TechCrunch was able to come away with more details of their little chat with Facebook and Unity:
. The new platform will run on different types of PCs - not just Windows like their Games Arcade test, which was announced in May.
. The platform has a distraction-free environment, free from other Facebook features
. It will support traditional casual Facebook games, mobile games ported from iOS and Android, and Unity says it will likely support more "immersive" hardcore games such as those seen on Steam or other consoles.
. It will offer discoverability so gamers can find titles to play.
. Facebook will provide a revenue split for game publishers, but it is unclear if it will sway away from the industry-standard 30 per cent it has used previously.
For those who haven't seen Facebook Games Arcade, here it is:

Now for what we broached earlier. If we put some key words together - PCs, ported games and hardcore - it leads to the question: will it, at some point in time, challenge consoles from Sony, Microsoft and Nintendo?
Heck, this might even be blueprint of Facebook's own gaming console in the future - something Apple failed at with the Pippin in the 1990s.
We've mentioned Facebook's massive reach; let's crunch some numbers a bit.
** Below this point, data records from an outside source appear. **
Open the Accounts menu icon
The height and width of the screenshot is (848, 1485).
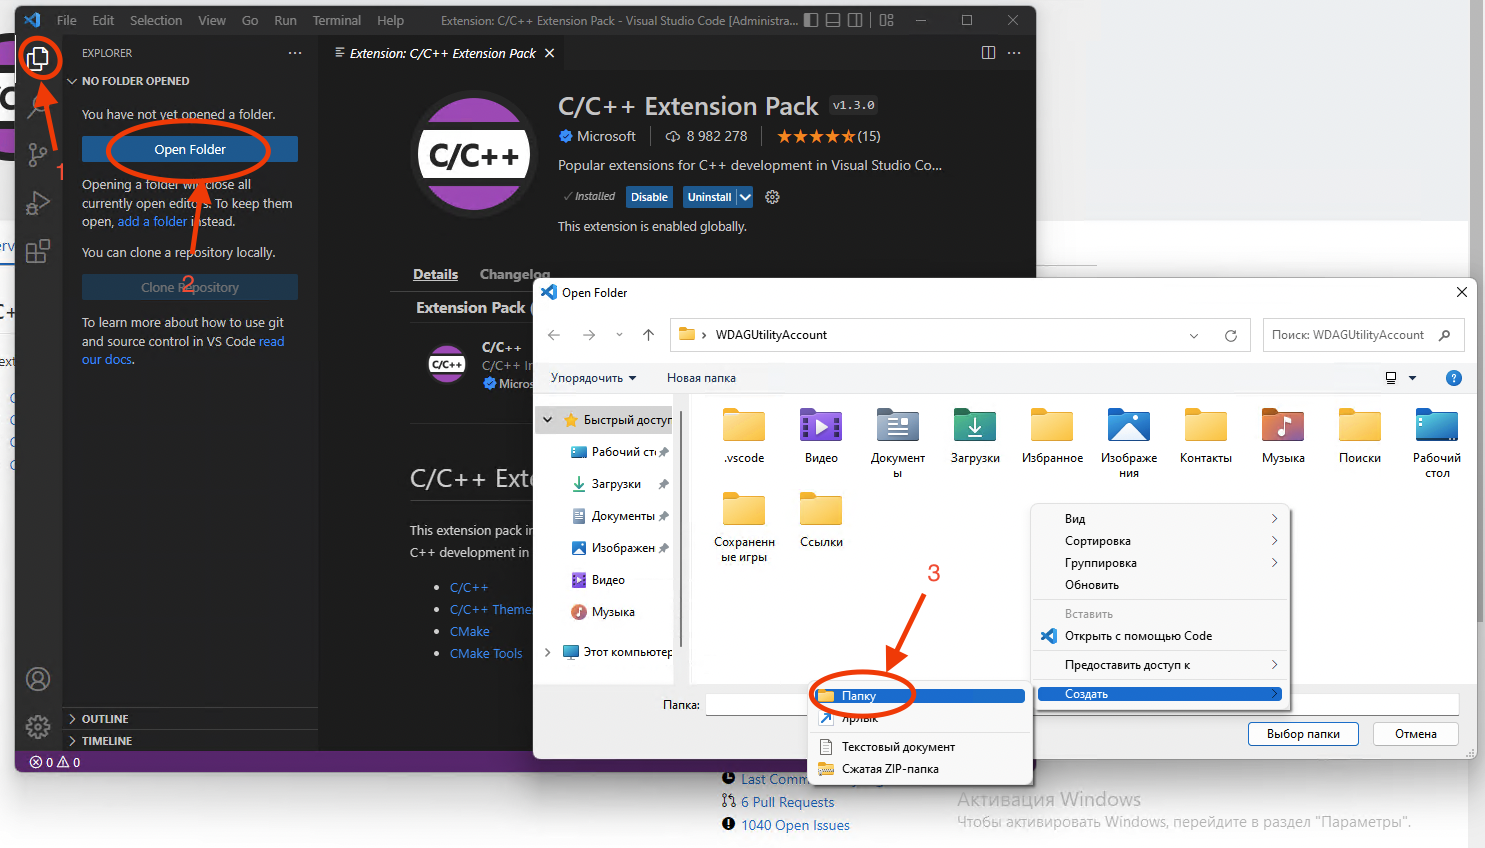point(38,680)
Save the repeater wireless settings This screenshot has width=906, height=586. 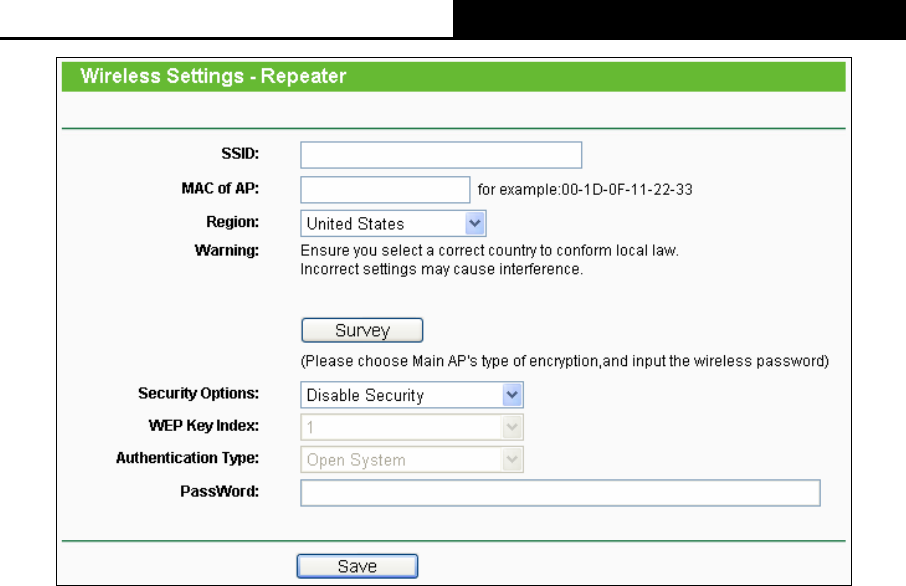[x=357, y=566]
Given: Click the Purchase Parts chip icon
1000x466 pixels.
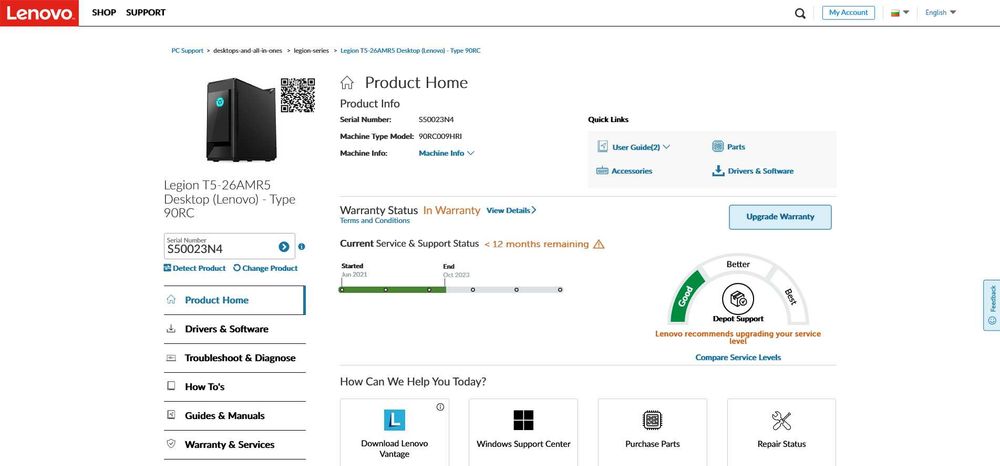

To put this into perspective, through the first half of 2016, Sony's PlayStation 4 has sold 40.75 million units, the Xbox One 21.11 million and the Nintendo Wii U 13.14 million. These are the latest machines in the present eighth generation of video gaming.
Steam has over 125 million registered accounts, while Origin has more than 50 million. Ever wondered who among that 1.712 billion figure above are game developers who aren't affiliated with any company?
Thanks to that figure, Facebook may not even need a console in the foreseeable future. And this same figure is the exact reason why developers will be attracted to this huge opportunity.
Facebook practically already has every bit and slice of the Internet, from news feeds to live streaming to payments, and they're hungry for more. With gaming becoming more mobile - and, to a certain extent, a way of life - Mark Zuckerberg and Co want to join this virtual playground - and make the most out play time.